Poderá parecer algo banal interrogar desse modo mas, na verdade, não é. Senão, vejamos. Existe uma concepção predominante do que a cultura é que se nota com frequência em seu limiar de zona de penumbra. O que a cultura não é? A quem dizemos que é culto e quem é inculto? Quê se oculta – por detrás dos conceitos de cultura e incultura implícitos – no dia-a-dia? Se formos parar a pensar vamos nos deparar aí com o conceito de cultura tal beletrismo e erudição, o campo do que é experimentado autoevidentemente como diáfano e altaneiro, a doçura e a luz, a mente e o coração. A ‘cultura’ seria algo como a ‘superestrutura’, na metáfora do edifício, onde a ‘base’ é a ‘economia’. Espiritual versus material. A cabeça mais que os pés. A estética contra o cotidiano. Nesse sentido não poderia haver expressão mais antitética que “indústria cultural”. Ora vejam só! Se indústria tem a ver com produção material da existência em sociedade e lembra graxa e fumo a cultura remete a violinos ou artes plásticas e reporta à reprodução espiritual de cada indivíduo. Quando os filósofos alemães Theodor Adorno e Max Horkheimer cunharam esse termo a ferro e a fogo queriam mesmo era promover uma reviravolta na boca do estômago do bom gosto burguês. Mas sabiam eles que sua dialética negativa, a crítica mais crítica, seria aí positivada pelo sistema?

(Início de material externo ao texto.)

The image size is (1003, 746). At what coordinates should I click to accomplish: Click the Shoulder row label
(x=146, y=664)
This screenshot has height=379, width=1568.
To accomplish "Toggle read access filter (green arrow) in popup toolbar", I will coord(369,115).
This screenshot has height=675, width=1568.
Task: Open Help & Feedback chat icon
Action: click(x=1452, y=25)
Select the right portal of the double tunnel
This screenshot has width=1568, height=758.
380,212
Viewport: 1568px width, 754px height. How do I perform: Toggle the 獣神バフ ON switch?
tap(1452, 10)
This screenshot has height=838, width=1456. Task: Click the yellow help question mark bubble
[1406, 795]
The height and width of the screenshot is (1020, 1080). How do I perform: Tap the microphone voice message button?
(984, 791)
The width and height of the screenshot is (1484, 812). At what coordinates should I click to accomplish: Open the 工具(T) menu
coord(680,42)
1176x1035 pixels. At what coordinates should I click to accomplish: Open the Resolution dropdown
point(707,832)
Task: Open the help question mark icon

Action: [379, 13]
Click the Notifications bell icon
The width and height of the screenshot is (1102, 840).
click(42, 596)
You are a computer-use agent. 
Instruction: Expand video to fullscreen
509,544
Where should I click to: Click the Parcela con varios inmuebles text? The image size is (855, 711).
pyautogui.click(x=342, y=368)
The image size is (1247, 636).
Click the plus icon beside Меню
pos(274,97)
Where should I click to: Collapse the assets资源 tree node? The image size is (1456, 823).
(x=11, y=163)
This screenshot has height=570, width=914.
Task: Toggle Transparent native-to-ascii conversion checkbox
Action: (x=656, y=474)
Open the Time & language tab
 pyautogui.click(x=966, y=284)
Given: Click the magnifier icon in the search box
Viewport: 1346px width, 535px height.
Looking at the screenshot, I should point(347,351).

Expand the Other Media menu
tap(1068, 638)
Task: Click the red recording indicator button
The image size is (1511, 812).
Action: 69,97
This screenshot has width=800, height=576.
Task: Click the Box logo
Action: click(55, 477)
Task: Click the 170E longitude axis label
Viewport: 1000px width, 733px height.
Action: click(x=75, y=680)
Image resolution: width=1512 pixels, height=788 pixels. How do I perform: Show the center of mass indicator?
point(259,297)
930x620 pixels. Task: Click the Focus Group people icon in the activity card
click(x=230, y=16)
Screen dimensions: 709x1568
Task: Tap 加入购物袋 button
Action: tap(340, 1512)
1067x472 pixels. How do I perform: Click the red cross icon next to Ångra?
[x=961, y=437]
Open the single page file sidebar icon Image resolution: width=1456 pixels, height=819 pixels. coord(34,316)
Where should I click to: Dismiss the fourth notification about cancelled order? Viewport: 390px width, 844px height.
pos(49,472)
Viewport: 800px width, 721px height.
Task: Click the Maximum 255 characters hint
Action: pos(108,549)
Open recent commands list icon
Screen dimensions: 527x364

Cultura é considerado um dos dois ou três conceitos mais complexos das humanidades ao termo que o que por vezes é considerado seu oposto – Natureza – é comumente conferida a honraria de ser-lhe mais sofisticado. No entanto, embora seja moda considerar a natureza como um derivado da cultura, o conceito de cultura, etimologicamente falando, é um conceito derivado da natureza. Um de seus significados originais é a cultura como lavoura ou cultivo agrícola, o crescimento natural. A palavra latina couter – cognata de cultura – significa “relha de aragem”. A mais nobre designação hominídea tem a ver, paradoxalmente, com seu aspecto mais basilar, a relação mais primária de práxis humana enquanto transformação da natureza através do trabalho. Cultura denota de início processo completamente material, depois metaforicamente transferido para questões do espírito. A palavra, assim, mapeia em seu desdobramento semântico a mudança histórica da própria humanidade da existência rural para a urbana, da criação de porcos a Picasso, do lavrar o solo à divisão do átomo. No linguajar dialético, ela reúne em uma única noção tanto a ‘base’ como a ‘superestrutura’. Quiçás por detrás do prazer que se espera que tenhamos diante de pessoas cultivadas se esconda uma dura memória coletiva de seca e de fome? Mas essa mudança semântica é também paradoxal. São os habitantes urbanos que são cultos, e aqueles que realmente vivem de lavrar o solo – e, por extensão hoje, de trabalhar com as próprias mãos – não o são. Aqueles que cultivam o mundo natural e social são menos capazes de cultivar a si mesmos? A agricultura não deixa tempo livre/ócio para cultura tal qual viemos a chamá-la?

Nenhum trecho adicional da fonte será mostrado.